APPENDIX B: CALIBRATED MODEL PARAMETERS

Table-2:

Model parameters for LV mechanics

Description	Parameter	Pig 1	Pig 2	Pig 3	Pig 4
Material parameter, kPa	C	0.077	0.06	0.0094	0.0054
Material parameter	bff	29.0	29.0	29.0	29.0
Material parameter	bxx	26.6	26.6	26.6	26.6
Material parameter	bfs	13.3	13.3	13.3	13.3
Isometric tension under maximal activation, kPa	Tmax	45	61.3	51.1	57.2
Peak intracellular calcium concentration, μM	Ca0	4.35	4.35	4.35	4.35
Maximum peak intracellular calcium concentration, μM	(Ca0)max	4.35	4.35	4.35	4.35
Governs shape of peak isometric tension-sarcomere length relation, μm−1	B	4.75	4.75	4.75	4.75
Sarcomere length at which no active tension develops, μm	l0	1.58	1.58	1.58	1.58
Time to peak tension, ms	t0	320	270	300	270
Slope of linear relaxation duration-sarcomere length relation, ms μm−1	m	240	265	240	220
Time-intercept of linear relaxation duration-sarcomere length relation, ms	b	−220	−255	−220	−220
Relaxed sarcomere length, μn	Ir	1.85	1.85	1.85	1.85
Windkessel Parameter		Baseline model
Aortic valve compliance, ml Pa	ca	0.0075	0.0025	0.0073	0.0035
Peripheral resistance, Pa ms ml−1	Rp	170000	110500	48000	70000
Aortic valve resistance, Pa ms ml−1	Ra	9000	0.000005	0.00005	1000
Windkessel parameter		Acute overload model
Aortic valve compliance, ml Pa	ca	0.0055	0.0014	0.004	0.0028
Peripheral resistance, Pa ms ml−1	Rp	12000000	37570000	18000000	23760000
Aortic valve resistance, Pa ms ml−1	Ra	20000	50000	40000	17000

APPENDIX C: MODEL PREDICTION AND CORRELATION COEFFICIENTS OF EACH PIG MODEL

Figure 8:

Regional changes in maximum, minimum and mean fiber stress, fiber stretch and sheet-normal stress, respectively, based on the AHA segmentation for the 4 pig models. Deviation in minimum fiber stretch refers to the arithmetic differences between baseline and the acute cases over a cardiac cycle. Normalized deviation in the maximum fiber and mean sheet-normal stresses refer to the arithmetic differences between baseline and the acute cases normalized by the absolute magnitude of the corresponding value of the baseline case.

Figure 9:

Pearson correlation coefficient of the 18 mechanical stimuli with growth for the 4 pig models. Value close to +1 or −1 indicates strong positive and negative correlation, respectively. Value close to 0 indicates no correlation.

Figure 10:

Spearman rank correlation coefficient of the 18 mechanical stimuli with growth for the 4 pig models. Value close to +1 or −1 indicates strong positive and negative correlation, respectively. Value close to 0 indicates no correlation.

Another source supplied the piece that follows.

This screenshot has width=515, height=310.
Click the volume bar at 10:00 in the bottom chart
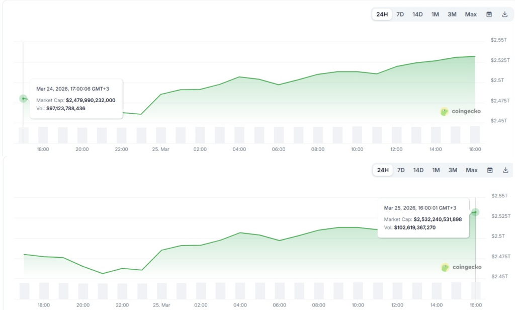pos(358,291)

APPENDIX D: SENSITIVITY ANALYSIS OF CHANGES IN FIBER ANGLES

Figure 11:

Sensitivity analysis using different fiber angles for Pig 2. a. Pressure-volume loop, b-d. Pearson correlation coefficient are shown among growth and 18 stimuli using different fiber angles along LV wall; Value close to +1 or −1 indicates strong positive and negative correlation, respectively. Value close to 0 indicates no correlation.